Former U.S. government officials who served in both Republican and Democratic administrations co-wrote an amicus brief in relation to a lawsuit brought against Donald Trump and self-described “dirty trickster” Roger Stone, Business Insider reports.
The brief, described by former federal prosecutor Renato Mariott as “unusual,” didn’t lend support to either party in the case, which was brought against Trump and Stone by three individuals who had personal information stolen from Democratic National Committee servers and subsequently published by the "transparency organization" WikiLeaks. The suit alleges Trump, Stone "and those they conspired with arranged for the hacked information to be provided to WikiLeaks.”
But the filing, signed by fourteen former national security, intelligence and foreign policy officials, outlines Russia’s “active measures” to influence the U.S. election and “undermine confidence in democratic leaders and institutions.” It also refutes a key Trump talking point that “this Russia thing with Trump and Russia is a made-up story,” “an excuse by the Democrats for having lost an election that they should've won,” and a “hoax.”
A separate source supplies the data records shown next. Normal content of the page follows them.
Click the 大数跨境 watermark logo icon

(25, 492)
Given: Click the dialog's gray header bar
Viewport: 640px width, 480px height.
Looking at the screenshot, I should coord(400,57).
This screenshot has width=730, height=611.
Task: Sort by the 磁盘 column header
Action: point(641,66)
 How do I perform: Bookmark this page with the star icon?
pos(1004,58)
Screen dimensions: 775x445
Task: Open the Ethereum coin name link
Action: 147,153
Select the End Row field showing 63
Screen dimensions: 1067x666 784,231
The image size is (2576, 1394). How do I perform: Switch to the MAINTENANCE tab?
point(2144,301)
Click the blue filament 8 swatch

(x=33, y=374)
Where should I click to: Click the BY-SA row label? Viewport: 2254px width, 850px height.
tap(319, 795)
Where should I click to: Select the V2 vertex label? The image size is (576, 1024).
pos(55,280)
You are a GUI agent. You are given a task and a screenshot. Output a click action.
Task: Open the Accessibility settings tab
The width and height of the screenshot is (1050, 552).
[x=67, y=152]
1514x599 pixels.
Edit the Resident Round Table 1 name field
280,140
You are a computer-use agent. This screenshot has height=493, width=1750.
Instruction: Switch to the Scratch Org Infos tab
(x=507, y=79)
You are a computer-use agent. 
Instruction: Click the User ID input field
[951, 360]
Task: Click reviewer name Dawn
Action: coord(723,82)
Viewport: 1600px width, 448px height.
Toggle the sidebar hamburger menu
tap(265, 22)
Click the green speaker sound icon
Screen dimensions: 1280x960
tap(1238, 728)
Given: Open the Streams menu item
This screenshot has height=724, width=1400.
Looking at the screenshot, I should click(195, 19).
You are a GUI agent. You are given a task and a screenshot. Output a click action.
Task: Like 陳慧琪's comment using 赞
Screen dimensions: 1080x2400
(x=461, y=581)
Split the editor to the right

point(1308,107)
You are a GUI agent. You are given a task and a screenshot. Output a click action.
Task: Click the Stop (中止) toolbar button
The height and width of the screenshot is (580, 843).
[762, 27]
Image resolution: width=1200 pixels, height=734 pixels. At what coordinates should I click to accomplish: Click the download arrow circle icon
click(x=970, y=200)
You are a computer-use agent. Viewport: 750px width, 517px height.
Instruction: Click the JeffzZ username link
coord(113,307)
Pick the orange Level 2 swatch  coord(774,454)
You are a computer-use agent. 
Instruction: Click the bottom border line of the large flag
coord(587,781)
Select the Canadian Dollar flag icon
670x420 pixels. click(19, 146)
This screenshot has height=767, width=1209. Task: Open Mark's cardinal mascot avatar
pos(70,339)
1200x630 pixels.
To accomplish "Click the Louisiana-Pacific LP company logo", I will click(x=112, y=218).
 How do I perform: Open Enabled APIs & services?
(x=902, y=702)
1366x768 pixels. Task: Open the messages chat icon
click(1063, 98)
“According to an official U.S. intelligence assessment, Russia conducted cyber espionage operations against targets associated with the 2016 presidential election starting during the Republican primaries, and distributed information obtained through those operations—as well as a wide range of propaganda and disinformation—to undermine faith in the U.S. democratic process and, in the general election, influence the results against Secretary Hillary Clinton,” the brief reads.
It also described the Kremlin’s efforts to recruit cut-outs to bring operatives closer to targets. Cut-outs can be anything from “the unwitting accomplice who is manipulated to act in what he believes is his best interest, to the ideological or economic ally who broadly shares Russian interests, to the knowing agent of influence who is recruited or coerced to directly advance Russian operations and objectives,” the officials state.
Former Deputy Assistant Secretary of Defense for Russia and Ukraine, Michael Carpenter, told Business Insider the former officials wrote the brief "to inform the court, and by extension the American public, about the subversive character of Russian 'active measures' campaigns."
"One of the key points we make, is that active measures campaigns are almost always carried out using local actors, who enable Kremlin agents to get closer to their target and gather information on how best to achieve their desired goal (for example, establishing a corrupt relationship that can be later exploited for purposes of blackmail or manipulation)," Carpenter said.
That statement calls to mind Trump's former national security adviser Michael Flynn, who pleaded guilty last month to one count of lying to the FBI after he failed to disclose the nature of his conversations with Russian ambassador Sergey Kislyak. Former acting Attorney General Sally Yates testified in May that she had informed the White House a week after Trump’s inauguration she feared Flynn was compromised and that Russian intelligence could blackmail the high-ranking U.S. official. Eighteen days after that concern was raised, Trump fired Flynn.
The timeline and circumstances surrounding Flynn’s dismissal is one of the elements being investigated by special counsel Robert Mueller. Yates was interviewed by Mueller’s team in July.
Another former Trump campaign adviser George Papadopoulos has likewise pleaded guilty to lying to the FBI as part of Mueller’s probe. Onetime Trump campaign chairman Paul Manafort and his deputy Rick Gates await trial next may on a range of charges including conspiracy to launder money and acting as unregistered agents of a foreign principal.